◆ Work to be completed
Whenever the word "label" turns up in a line below, that line should be copied.

Stored data
========================================

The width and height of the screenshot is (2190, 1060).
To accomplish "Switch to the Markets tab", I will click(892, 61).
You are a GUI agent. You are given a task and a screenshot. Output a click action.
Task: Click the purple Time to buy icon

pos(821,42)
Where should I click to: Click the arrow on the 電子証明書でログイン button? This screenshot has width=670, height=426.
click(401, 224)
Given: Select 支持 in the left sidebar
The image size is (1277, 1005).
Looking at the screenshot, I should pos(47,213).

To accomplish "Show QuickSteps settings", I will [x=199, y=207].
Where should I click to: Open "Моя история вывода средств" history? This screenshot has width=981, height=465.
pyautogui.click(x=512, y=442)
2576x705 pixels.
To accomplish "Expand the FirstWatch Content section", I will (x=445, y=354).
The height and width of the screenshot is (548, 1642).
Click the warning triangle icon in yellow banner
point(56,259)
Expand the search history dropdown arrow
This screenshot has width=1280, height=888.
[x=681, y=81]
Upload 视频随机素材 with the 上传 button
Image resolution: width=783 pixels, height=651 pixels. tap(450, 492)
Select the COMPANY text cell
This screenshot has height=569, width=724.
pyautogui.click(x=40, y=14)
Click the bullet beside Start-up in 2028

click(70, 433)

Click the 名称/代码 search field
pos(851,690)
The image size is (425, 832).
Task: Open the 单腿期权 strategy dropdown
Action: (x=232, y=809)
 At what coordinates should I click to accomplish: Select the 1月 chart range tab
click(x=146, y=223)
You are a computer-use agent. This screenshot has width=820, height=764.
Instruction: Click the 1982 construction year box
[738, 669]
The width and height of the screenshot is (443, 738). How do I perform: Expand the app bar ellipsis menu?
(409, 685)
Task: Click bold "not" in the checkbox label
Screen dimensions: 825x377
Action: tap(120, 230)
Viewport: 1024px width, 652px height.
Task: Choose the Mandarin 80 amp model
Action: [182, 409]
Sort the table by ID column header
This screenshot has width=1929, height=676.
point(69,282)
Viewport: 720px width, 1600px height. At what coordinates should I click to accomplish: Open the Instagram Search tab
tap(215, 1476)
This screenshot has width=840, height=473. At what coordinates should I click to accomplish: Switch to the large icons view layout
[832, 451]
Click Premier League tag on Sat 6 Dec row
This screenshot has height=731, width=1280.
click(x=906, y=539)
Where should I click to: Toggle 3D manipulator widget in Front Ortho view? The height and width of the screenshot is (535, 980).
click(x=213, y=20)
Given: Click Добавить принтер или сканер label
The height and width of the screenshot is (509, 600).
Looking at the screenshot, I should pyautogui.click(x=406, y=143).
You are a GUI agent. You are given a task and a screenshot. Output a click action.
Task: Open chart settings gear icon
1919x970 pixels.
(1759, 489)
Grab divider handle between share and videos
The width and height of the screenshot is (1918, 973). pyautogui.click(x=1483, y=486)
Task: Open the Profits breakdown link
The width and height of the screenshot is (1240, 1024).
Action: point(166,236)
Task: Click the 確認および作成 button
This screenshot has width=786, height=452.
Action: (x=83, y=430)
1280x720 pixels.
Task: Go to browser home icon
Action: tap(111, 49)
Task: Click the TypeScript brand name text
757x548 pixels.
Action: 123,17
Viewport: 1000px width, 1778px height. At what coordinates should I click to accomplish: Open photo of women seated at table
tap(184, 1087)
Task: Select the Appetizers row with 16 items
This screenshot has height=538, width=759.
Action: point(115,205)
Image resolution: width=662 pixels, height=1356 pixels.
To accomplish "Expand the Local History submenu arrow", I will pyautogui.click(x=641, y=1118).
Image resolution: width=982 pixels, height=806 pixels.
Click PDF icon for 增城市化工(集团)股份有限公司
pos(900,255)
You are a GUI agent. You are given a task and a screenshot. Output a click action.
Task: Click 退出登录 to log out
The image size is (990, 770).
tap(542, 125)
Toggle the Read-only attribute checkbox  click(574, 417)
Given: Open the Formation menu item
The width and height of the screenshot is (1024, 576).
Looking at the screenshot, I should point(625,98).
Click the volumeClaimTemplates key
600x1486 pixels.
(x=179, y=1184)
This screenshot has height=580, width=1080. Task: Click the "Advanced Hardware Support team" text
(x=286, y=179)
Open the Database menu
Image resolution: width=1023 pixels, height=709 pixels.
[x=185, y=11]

========================================

◆ Solution for this problem
Task: Click bold "not" in the checkbox label
Given: Click Добавить принтер или сканер label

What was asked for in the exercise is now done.